------ PASSAGE PROVIDED

Filing A Complaint Under the Relevant Authorities

The first line of defence for a customer with a problem is to attempt a direct resolution with the institution's branch staff or contact centre, the next step is to formally complain to the bank's complaint unit if such a settlement is not feasible. Thereafter, the bank must make an effort to address client complaints in a timely manner, the customer will need to get legal counsel from the best finance lawyers if the issue is not resolved or if there is a disagreement over one of the bank agreement's obligations. However, the customer has the option of taking the dispute to court. Thus, when a problem has been addressed by the bank but is still unresolved, a customer may file a complaint with the Central Bank of the UAE's Consumer Protection Department. Additionally, the CBU guidance, which was created in accordance with recommendations made by the Financial Action Task Force (FATF), aims to promote the UAE as a country that complies with anti-money laundering best practices. However, it does not provide a comprehensive list of measures, and financial institutions are ultimately expected to conduct their own risk-based analyses to determine the best course of action.

The Dubai financial services authority (DFSA), allows individuals to file a formal complaint addressing their issues addressed to the Office of the General Counsel, handled under confidence by DFSA. The DFSA must certify to us that the Dubai financial center (DIFC) Firms, have authorized effective systems in place to address customer complaints. These procedures are intended to assist in resolving the dispute with the business directly. Individuals must try dealing with the Authorized Firm before contacting the DFSA, as it is also in the company's best interest to resolve the complaint, this is frequently quicker and more effective. In the UAE, the regulation of fintech companies has been organized by DFSA. Additionally, the DFSA has been collaborating closely with fintech companies to support their growth and development since it was one of the first financial regulators in the world to issue specific guidance for fintech firms operating in or from DIFC.

On 7 April 2022, the DFSA introduced a new Whistleblowing regime (the Regime), to strengthen whistleblower culture in DFSA-regulated firms, encourage more reporting, and foster an ethical culture inside the DIFC by discouraging wrongdoing. Also, to better safeguard those who disclose issues within the DIFC. According to the DFSA, the Regime's objectives are to:

  • Better legal protection for those who report concerns about regulations;
  • enhance the DFSA Regulated Entities' whistleblowing culture and increase transparency regarding how those Entities will address regulatory concerns;
  • promote greater regulatory concern disclosures; and
  • discourage wrongdoing, encourage better compliance, and foster an ethical culture by raising awareness that wrongdoing is more likely to be reported.

------------

## [YOUR TASKS]
[1] Using the passage on banking complaints in the UAE, answer these:
(a) Which department of the Central Bank of the UAE can take a complaint when the bank has addressed a problem but it remains unresolved?
(b) To which office does the DFSA let individuals address a formal complaint?
(c) On what date did the DFSA introduce its new Whistleblowing regime?
[2] From the passage on banking complaints in the UAE, reproduce the part that opens with the words containing "On 7 April 2022, the" and closes with "to be reported.".

------ DATASET EXTRACT

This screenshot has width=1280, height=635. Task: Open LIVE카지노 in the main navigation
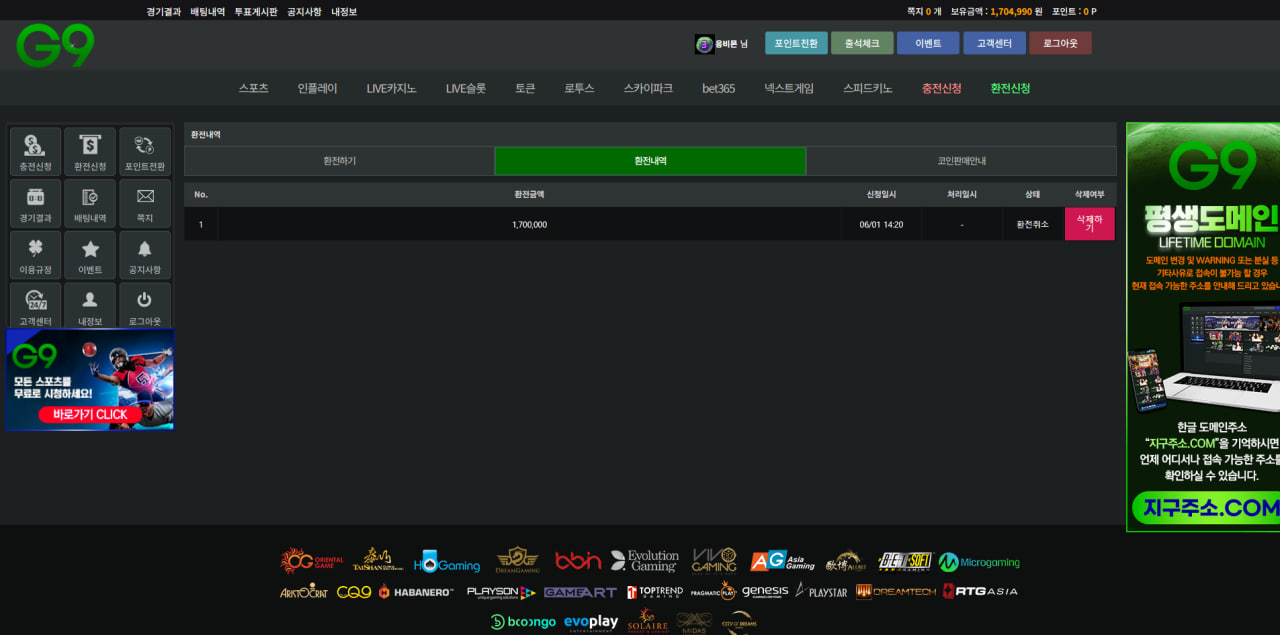pyautogui.click(x=391, y=88)
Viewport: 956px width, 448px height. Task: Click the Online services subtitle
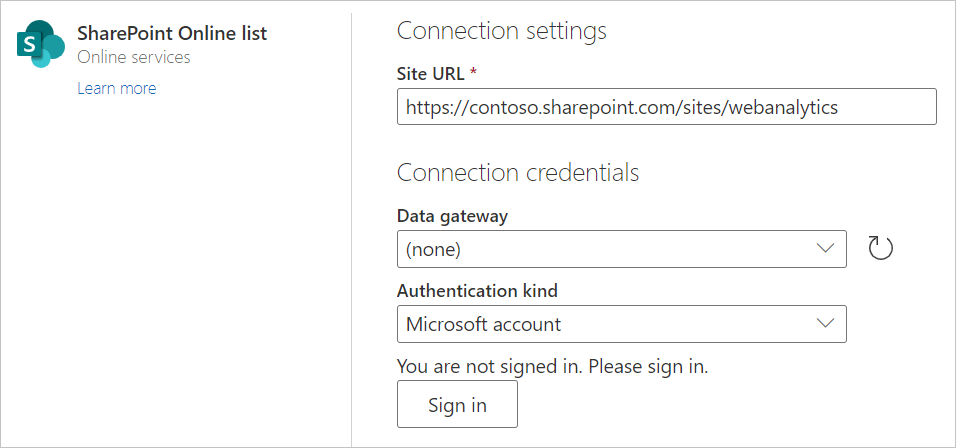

------------

## [OUTPUTS]
[1]
(a) The Consumer Protection Department
(b) The Office of the General Counsel
(c) 7 April 2022

[2]
On 7 April 2022, the DFSA introduced a new Whistleblowing regime (the Regime), to strengthen whistleblower culture in DFSA-regulated firms, encourage more reporting, and foster an ethical culture inside the DIFC by discouraging wrongdoing. Also, to better safeguard those who disclose issues within the DIFC. According to the DFSA, the Regime's objectives are to:

  • Better legal protection for those who report concerns about regulations;
  • enhance the DFSA Regulated Entities' whistleblowing culture and increase transparency regarding how those Entities will address regulatory concerns;
  • promote greater regulatory concern disclosures; and
  • discourage wrongdoing, encourage better compliance, and foster an ethical culture by raising awareness that wrongdoing is more likely to be reported.